ACE2 et TMPRSS2 sont des protéines membranaires omniprésentes, particulièrement abondantes dans les épithéliums pulmonaire et intestinal, les cellules endothéliales vasculaires, le foie, le rein et potentiellement le tissu cérébral. Cela explique la diversité des présentations cliniques : pneumonie virale, diarrhée, anosmie, agueusie, et neurotropisme potentiel.
Phase 0 — Incubation (~5,1 jours médiane) : réplication virale dans les cellules pulmonaires, patients asymptomatiques mais potentiellement contagieux 24h avant les premiers symptômes.
Phase 1 — Tableau pseudo-grippal (~7 jours) : fièvre (77 %), toux (81 %), fatigue (52 %). Environ 18 % des patients restent totalement asymptomatiques. En gériatrie, des formes atypiques sont rapportées : asthénie profonde, troubles digestifs, infections urinaires, sans signes ORL ou pulmonaires évidents.
Phase 2 — SDRA (~15-20 % des cas symptomatiques, J7-J10) : opacité en verre dépoli au scanner, SaO₂ < 70 %, nécessitant ventilation mécanique voire ECMO. La dégradation peut survenir en 2-3 heures.
La cascade destructrice : les cellules infectées produisent l’interféron de type I, activant les macrophages qui libèrent des cytokines pro-inflammatoires (IL-1β, IL-6, TNF-α), recrutant des cellules immunitaires supplémentaires qui amplifient le signal inflammatoire. Simultanément, les lymphocytes CD4+ et CD8+ sont rapidement déplétés — supprimant les cellules mêmes chargées de moduler la réponse immunitaire.
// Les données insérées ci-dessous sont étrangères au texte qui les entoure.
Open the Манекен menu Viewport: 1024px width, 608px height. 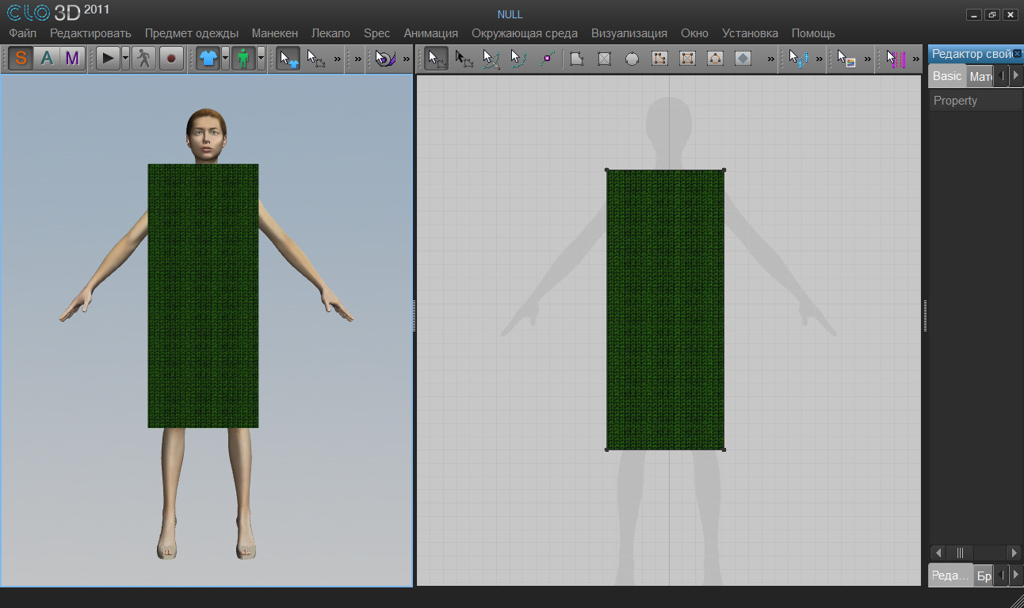click(274, 33)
Cette boucle de rétroaction positive conduit au sepsis, à la coagulation intravasculaire disséminée (CIVD), à la défaillance multiviscérale et potentiellement au décès. La NFS lymphocytaire précoce, le taux d’IL-6 et l’ARNémie virale circulante sont des biomarqueurs candidats pour anticiper la détérioration clinique.
L’article cartographie les stratégies thérapeutiques sur le cycle viral : anticorps monoclonaux ciblant la protéine Spike, inhibiteurs de TMPRSS2 (Nafamostat, Camostat), hydroxychloroquine (inhibition de l’endocytose + régulation cytokinique), Lopinavir/Ritonavir (inhibition des protéases virales), et Remdesivir (inhibition de l’ARN polymérase ARN-dépendante). L’essai SOLIDARITY de l’OMS et l’essai européen DISCOVERY devaient évaluer ces candidats en conditions cliniques rigoureuses.